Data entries
- - -
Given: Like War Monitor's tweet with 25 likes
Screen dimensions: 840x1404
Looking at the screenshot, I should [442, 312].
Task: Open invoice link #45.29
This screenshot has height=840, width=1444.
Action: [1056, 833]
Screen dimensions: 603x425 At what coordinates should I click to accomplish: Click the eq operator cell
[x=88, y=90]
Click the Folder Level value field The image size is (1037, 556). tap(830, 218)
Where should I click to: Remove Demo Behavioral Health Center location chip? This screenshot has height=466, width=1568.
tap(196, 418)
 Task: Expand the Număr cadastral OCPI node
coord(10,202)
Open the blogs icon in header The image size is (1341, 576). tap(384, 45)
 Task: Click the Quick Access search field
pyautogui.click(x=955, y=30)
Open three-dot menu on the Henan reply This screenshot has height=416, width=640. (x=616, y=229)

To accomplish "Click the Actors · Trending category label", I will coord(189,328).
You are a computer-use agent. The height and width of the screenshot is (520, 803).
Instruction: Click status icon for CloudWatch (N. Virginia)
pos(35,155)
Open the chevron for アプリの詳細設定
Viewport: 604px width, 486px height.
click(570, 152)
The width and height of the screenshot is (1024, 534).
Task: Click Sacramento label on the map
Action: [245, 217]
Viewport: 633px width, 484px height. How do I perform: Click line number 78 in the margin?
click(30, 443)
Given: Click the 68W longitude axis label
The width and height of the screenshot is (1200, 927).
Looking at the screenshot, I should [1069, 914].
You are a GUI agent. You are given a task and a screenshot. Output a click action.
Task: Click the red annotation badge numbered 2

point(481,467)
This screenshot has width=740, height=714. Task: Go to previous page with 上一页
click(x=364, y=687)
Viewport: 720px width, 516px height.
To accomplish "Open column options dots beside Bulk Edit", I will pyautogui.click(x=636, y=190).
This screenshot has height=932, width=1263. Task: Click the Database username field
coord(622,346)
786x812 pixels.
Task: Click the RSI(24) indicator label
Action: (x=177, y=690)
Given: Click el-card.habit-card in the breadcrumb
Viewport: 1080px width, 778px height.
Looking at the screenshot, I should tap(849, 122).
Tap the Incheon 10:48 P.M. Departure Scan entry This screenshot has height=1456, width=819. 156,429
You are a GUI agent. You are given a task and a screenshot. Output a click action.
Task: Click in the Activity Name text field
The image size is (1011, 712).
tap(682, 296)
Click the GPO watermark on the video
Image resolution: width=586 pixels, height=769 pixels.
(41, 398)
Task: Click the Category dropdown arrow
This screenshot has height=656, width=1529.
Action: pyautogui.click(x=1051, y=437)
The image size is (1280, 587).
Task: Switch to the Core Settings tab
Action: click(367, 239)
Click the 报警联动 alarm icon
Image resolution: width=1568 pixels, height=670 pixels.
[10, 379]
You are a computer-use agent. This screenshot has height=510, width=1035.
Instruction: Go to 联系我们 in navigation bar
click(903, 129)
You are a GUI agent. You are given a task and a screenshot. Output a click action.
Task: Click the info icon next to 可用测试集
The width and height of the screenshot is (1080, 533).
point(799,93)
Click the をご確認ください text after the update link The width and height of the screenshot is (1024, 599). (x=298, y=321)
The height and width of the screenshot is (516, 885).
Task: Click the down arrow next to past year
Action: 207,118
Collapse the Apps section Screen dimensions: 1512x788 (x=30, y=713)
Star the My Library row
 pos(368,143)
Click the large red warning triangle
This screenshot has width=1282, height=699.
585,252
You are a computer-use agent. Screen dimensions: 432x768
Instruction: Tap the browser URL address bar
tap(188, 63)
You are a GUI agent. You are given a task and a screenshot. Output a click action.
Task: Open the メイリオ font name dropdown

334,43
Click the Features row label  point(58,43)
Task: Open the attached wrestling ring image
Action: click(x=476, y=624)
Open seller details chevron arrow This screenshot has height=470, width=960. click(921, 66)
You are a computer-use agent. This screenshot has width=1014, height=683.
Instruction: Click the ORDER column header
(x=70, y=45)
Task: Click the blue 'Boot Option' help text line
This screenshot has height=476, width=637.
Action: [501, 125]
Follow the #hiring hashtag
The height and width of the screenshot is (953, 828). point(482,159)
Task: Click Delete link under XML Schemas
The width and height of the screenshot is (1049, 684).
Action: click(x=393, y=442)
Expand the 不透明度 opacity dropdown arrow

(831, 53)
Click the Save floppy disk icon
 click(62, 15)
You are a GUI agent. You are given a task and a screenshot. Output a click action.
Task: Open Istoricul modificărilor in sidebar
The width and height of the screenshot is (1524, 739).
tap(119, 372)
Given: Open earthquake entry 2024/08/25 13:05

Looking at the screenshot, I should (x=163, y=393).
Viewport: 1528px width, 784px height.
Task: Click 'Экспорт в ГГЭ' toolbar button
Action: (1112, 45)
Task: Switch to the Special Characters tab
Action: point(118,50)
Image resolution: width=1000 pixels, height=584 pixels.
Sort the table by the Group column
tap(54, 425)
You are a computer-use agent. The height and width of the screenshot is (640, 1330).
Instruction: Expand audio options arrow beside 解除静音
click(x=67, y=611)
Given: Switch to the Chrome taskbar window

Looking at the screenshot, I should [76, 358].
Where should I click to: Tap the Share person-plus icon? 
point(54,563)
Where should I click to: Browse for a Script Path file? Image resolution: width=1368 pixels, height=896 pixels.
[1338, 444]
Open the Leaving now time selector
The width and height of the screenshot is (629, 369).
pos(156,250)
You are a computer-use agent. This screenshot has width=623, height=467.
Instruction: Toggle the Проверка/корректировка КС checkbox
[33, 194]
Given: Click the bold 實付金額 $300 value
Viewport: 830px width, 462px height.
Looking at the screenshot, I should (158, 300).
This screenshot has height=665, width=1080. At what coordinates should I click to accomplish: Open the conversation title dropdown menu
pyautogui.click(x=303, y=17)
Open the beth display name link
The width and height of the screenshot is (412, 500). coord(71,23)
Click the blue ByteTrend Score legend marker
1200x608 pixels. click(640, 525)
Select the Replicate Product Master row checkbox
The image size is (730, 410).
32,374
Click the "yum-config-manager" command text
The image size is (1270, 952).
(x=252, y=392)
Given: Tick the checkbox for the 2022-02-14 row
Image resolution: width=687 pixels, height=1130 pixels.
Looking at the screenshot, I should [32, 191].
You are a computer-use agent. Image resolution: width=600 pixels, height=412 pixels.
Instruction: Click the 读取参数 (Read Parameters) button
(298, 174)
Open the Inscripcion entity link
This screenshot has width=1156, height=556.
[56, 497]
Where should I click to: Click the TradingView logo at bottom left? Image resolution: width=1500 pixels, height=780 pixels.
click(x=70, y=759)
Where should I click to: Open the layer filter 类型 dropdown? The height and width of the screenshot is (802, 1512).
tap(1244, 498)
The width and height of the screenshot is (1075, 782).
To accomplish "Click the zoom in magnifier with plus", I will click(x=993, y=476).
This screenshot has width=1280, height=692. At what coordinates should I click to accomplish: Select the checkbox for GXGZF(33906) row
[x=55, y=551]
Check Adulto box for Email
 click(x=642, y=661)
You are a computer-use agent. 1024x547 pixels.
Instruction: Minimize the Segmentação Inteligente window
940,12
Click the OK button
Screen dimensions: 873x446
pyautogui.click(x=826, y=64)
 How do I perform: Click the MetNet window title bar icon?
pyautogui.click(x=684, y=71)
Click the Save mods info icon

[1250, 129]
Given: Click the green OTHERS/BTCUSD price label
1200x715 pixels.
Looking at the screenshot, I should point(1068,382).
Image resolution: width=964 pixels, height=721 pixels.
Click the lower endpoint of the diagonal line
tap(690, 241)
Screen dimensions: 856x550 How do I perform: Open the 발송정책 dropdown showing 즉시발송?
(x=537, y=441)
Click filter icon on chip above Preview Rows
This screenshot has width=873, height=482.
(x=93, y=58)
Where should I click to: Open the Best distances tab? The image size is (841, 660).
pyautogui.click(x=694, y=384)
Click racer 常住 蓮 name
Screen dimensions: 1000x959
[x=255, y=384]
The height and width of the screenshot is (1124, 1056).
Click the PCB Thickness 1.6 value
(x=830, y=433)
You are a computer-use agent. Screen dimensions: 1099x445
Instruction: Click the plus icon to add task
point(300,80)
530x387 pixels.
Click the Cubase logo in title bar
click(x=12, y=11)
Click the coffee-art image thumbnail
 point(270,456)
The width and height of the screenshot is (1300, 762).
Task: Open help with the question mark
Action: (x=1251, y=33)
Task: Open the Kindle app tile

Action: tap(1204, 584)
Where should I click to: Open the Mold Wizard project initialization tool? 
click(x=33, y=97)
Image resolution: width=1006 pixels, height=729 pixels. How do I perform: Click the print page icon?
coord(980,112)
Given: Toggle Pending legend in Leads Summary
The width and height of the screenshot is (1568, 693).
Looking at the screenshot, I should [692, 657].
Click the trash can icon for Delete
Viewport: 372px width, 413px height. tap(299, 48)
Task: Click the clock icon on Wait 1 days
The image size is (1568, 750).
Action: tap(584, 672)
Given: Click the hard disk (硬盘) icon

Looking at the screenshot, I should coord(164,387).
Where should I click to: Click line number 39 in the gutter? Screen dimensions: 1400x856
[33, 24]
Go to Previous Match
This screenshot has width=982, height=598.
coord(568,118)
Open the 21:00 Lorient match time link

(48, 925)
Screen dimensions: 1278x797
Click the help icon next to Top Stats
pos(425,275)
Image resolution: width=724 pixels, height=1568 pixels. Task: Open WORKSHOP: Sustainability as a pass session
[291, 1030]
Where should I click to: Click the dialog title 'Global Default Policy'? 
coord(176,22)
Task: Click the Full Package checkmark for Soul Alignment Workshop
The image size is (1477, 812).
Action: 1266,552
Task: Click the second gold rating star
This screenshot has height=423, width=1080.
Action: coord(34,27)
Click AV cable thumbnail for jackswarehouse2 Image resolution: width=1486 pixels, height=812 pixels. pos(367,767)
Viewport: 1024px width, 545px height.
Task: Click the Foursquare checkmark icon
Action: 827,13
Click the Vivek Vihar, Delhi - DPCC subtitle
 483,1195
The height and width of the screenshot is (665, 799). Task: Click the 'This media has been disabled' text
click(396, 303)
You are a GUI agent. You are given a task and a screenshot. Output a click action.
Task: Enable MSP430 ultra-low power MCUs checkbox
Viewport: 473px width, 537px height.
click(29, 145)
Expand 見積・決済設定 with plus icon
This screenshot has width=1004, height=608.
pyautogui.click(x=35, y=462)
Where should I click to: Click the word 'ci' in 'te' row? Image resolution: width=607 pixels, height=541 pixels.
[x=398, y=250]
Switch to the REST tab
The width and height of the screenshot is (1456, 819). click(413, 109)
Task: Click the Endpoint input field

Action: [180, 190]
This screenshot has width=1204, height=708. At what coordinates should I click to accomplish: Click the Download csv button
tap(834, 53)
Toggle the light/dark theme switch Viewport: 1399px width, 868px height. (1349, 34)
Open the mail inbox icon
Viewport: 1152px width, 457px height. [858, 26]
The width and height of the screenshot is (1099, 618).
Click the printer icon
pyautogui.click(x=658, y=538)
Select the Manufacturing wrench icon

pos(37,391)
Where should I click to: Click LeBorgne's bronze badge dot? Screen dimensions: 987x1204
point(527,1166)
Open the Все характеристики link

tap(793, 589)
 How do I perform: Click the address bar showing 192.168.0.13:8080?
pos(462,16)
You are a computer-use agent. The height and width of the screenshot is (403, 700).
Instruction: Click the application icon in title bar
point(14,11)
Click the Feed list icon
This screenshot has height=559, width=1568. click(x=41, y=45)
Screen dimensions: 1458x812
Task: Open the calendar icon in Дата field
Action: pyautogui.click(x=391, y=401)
- - -
▶ _Problem description_:
An exact copy of the lines above, from the one containing "Where should I click to: Click line" through the one containing "The width and height of the screenshot is (1099, 618).", is the whole of the answer.

▶ _Final answer_:
Where should I click to: Click line number 39 in the gutter? Screen dimensions: 1400x856
[33, 24]
Go to Previous Match
This screenshot has width=982, height=598.
coord(568,118)
Open the 21:00 Lorient match time link

(48, 925)
Screen dimensions: 1278x797
Click the help icon next to Top Stats
pos(425,275)
Image resolution: width=724 pixels, height=1568 pixels. Task: Open WORKSHOP: Sustainability as a pass session
[291, 1030]
Where should I click to: Click the dialog title 'Global Default Policy'? 
coord(176,22)
Task: Click the Full Package checkmark for Soul Alignment Workshop
The image size is (1477, 812).
Action: 1266,552
Task: Click the second gold rating star
This screenshot has height=423, width=1080.
Action: coord(34,27)
Click AV cable thumbnail for jackswarehouse2 Image resolution: width=1486 pixels, height=812 pixels. pos(367,767)
Viewport: 1024px width, 545px height.
Task: Click the Foursquare checkmark icon
Action: 827,13
Click the Vivek Vihar, Delhi - DPCC subtitle
 483,1195
The height and width of the screenshot is (665, 799). Task: Click the 'This media has been disabled' text
click(396, 303)
You are a GUI agent. You are given a task and a screenshot. Output a click action.
Task: Enable MSP430 ultra-low power MCUs checkbox
Viewport: 473px width, 537px height.
click(29, 145)
Expand 見積・決済設定 with plus icon
This screenshot has width=1004, height=608.
pyautogui.click(x=35, y=462)
Where should I click to: Click the word 'ci' in 'te' row? Image resolution: width=607 pixels, height=541 pixels.
[x=398, y=250]
Switch to the REST tab
The width and height of the screenshot is (1456, 819). click(413, 109)
Task: Click the Endpoint input field

Action: [180, 190]
This screenshot has width=1204, height=708. At what coordinates should I click to accomplish: Click the Download csv button
tap(834, 53)
Toggle the light/dark theme switch Viewport: 1399px width, 868px height. (1349, 34)
Open the mail inbox icon
Viewport: 1152px width, 457px height. [858, 26]
The width and height of the screenshot is (1099, 618).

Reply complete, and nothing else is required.